Text passage:
# Fisher plow pricing



## jaymunn

I have noticed that Fisher is very tight lipped about their pricing. I have been searching around the net and even when I click onto dealer sites, for price it has $0. I am sure that doesn't mean free, lol. Does anyone know what the price of a Fisher SD series 7'6" wide is priced at? Also, any idea what the bumper notching will look like on my 2011 Chevy Avalanche?


----------



## eric02038

3600 to 4200


----------



## CAT 245ME

I see your from Fredericton, Call City Springs on Gibson street or Parts For Trucks for pricing. I think City Springs gives the best service when it comes to fixing plows over P.F.T on Fisher plows.


----------



## KEC Maintaince

here in jersey for my 2010 gmc canyon i was quoted 4600 installed
thats why im waitin till after the season to get one.
ill run the blowers this yr then next yr ill up grade
also the boss 7ft6 sport was 4200 installed.


----------



## bleacher43

Get the Boss...


----------



## jaymunn

I like the trip edge on the Fisher. With the boss, the whole blade trips forward. I think Fisher has the better design?


----------



## jhall22guitar

the boss trip edge is just the cutting edge. At least thats what it was on my dads plow. Worked great.


----------



## CAT 245ME

jaymunn;1384506 said:


> I like the trip edge on the Fisher. With the boss, the whole blade trips forward. I think Fisher has the better design?


Boss does offer a 7'6 trip edge plow, not sure if Boss recommends it for the Avalanche or not.

Boss plow cost more money than Fisher, I checked last Friday on Fisher prices and they are close to what you will pay in Maine while the Boss dealer is still selling for a lot more money. On some plows the difference between the two can be around a thousand dollars. Unless you get a Boss in Houlton Maine from Military Street Automotive and bring it across the border.


----------

Given information:
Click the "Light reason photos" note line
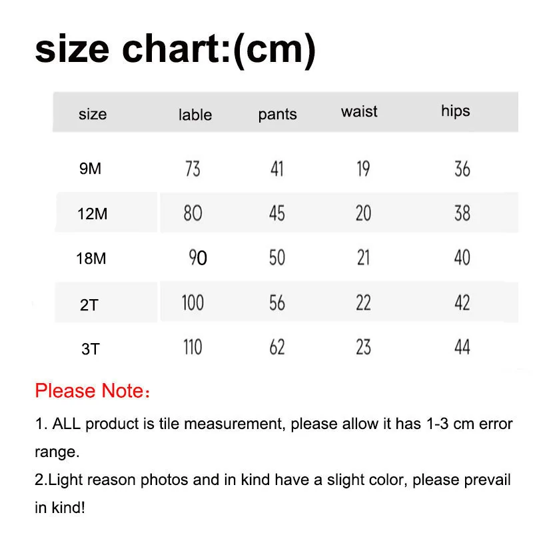This screenshot has width=533, height=533. (272, 480)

Task objective: Please set down, word for word, the part of the Fisher plow pricing thread from "I see your from" up to and including "to get one.".

Answer in full:
I see your from Fredericton, Call City Springs on Gibson street or Parts For Trucks for pricing. I think City Springs gives the best service when it comes to fixing plows over P.F.T on Fisher plows.


----------



## KEC Maintaince

here in jersey for my 2010 gmc canyon i was quoted 4600 installed
thats why im waitin till after the season to get one.